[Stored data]
______

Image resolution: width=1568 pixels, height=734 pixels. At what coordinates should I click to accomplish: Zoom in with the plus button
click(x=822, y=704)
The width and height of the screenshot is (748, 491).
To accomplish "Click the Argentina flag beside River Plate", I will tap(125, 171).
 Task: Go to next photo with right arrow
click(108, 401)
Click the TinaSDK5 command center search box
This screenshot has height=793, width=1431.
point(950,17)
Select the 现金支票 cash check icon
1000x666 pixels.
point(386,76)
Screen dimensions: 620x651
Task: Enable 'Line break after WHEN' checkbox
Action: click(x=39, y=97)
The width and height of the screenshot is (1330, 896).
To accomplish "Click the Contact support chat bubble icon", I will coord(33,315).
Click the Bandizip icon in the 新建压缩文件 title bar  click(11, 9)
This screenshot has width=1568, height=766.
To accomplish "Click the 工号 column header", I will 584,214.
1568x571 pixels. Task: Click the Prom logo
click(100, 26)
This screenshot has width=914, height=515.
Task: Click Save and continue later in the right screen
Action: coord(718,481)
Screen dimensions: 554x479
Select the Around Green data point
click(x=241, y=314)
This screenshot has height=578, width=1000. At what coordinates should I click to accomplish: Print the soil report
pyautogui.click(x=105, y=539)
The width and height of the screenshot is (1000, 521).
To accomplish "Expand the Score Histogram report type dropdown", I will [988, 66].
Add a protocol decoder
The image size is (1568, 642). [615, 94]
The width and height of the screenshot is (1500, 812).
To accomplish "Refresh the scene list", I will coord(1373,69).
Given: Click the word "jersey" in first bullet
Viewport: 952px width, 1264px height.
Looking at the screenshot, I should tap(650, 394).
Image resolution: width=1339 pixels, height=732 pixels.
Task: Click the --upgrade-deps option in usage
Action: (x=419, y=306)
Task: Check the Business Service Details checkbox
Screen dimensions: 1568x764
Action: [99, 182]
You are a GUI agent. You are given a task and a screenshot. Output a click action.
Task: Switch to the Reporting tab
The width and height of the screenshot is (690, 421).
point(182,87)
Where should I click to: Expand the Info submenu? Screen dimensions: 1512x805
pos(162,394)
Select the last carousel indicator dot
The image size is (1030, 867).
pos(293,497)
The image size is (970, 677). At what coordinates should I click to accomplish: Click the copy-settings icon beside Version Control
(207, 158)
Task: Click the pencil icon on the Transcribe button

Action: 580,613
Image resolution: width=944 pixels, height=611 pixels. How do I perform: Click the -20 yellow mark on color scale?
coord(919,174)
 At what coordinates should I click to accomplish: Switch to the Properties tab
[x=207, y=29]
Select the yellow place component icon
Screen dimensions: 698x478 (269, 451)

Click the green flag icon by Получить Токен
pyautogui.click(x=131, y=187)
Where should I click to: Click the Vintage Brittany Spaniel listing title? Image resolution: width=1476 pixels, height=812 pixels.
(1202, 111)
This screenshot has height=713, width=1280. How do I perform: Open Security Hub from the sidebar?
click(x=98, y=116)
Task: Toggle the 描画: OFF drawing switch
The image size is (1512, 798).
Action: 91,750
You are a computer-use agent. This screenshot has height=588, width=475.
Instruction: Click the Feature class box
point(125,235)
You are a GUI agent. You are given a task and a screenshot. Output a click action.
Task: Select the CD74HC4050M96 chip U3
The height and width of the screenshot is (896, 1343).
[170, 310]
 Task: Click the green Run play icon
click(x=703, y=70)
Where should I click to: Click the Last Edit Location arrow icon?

______

Please give all of the entries again, exactly as written.

### Task output
Image resolution: width=1568 pixels, height=734 pixels. At what coordinates should I click to accomplish: Zoom in with the plus button
click(x=822, y=704)
The width and height of the screenshot is (748, 491).
To accomplish "Click the Argentina flag beside River Plate", I will tap(125, 171).
 Task: Go to next photo with right arrow
click(108, 401)
Click the TinaSDK5 command center search box
This screenshot has height=793, width=1431.
point(950,17)
Select the 现金支票 cash check icon
1000x666 pixels.
point(386,76)
Screen dimensions: 620x651
Task: Enable 'Line break after WHEN' checkbox
Action: click(x=39, y=97)
The width and height of the screenshot is (1330, 896).
To accomplish "Click the Contact support chat bubble icon", I will coord(33,315).
Click the Bandizip icon in the 新建压缩文件 title bar  click(11, 9)
This screenshot has width=1568, height=766.
To accomplish "Click the 工号 column header", I will 584,214.
1568x571 pixels. Task: Click the Prom logo
click(100, 26)
This screenshot has width=914, height=515.
Task: Click Save and continue later in the right screen
Action: coord(718,481)
Screen dimensions: 554x479
Select the Around Green data point
click(x=241, y=314)
This screenshot has height=578, width=1000. At what coordinates should I click to accomplish: Print the soil report
pyautogui.click(x=105, y=539)
The width and height of the screenshot is (1000, 521).
To accomplish "Expand the Score Histogram report type dropdown", I will [988, 66].
Add a protocol decoder
The image size is (1568, 642). [615, 94]
The width and height of the screenshot is (1500, 812).
To accomplish "Refresh the scene list", I will coord(1373,69).
Given: Click the word "jersey" in first bullet
Viewport: 952px width, 1264px height.
Looking at the screenshot, I should tap(650, 394).
Image resolution: width=1339 pixels, height=732 pixels.
Task: Click the --upgrade-deps option in usage
Action: (x=419, y=306)
Task: Check the Business Service Details checkbox
Screen dimensions: 1568x764
Action: [99, 182]
You are a GUI agent. You are given a task and a screenshot. Output a click action.
Task: Switch to the Reporting tab
The width and height of the screenshot is (690, 421).
point(182,87)
Where should I click to: Expand the Info submenu? Screen dimensions: 1512x805
pos(162,394)
Select the last carousel indicator dot
The image size is (1030, 867).
pos(293,497)
The image size is (970, 677). At what coordinates should I click to accomplish: Click the copy-settings icon beside Version Control
(207, 158)
Task: Click the pencil icon on the Transcribe button

Action: 580,613
Image resolution: width=944 pixels, height=611 pixels. How do I perform: Click the -20 yellow mark on color scale?
coord(919,174)
 At what coordinates should I click to accomplish: Switch to the Properties tab
[x=207, y=29]
Select the yellow place component icon
Screen dimensions: 698x478 (269, 451)

Click the green flag icon by Получить Токен
pyautogui.click(x=131, y=187)
Where should I click to: Click the Vintage Brittany Spaniel listing title? Image resolution: width=1476 pixels, height=812 pixels.
(1202, 111)
This screenshot has height=713, width=1280. How do I perform: Open Security Hub from the sidebar?
click(x=98, y=116)
Task: Toggle the 描画: OFF drawing switch
The image size is (1512, 798).
Action: 91,750
You are a computer-use agent. This screenshot has height=588, width=475.
Instruction: Click the Feature class box
point(125,235)
You are a GUI agent. You are given a task and a screenshot. Output a click action.
Task: Select the CD74HC4050M96 chip U3
The height and width of the screenshot is (896, 1343).
[170, 310]
 Task: Click the green Run play icon
click(x=703, y=70)
Where should I click to: Click the Last Edit Location arrow icon?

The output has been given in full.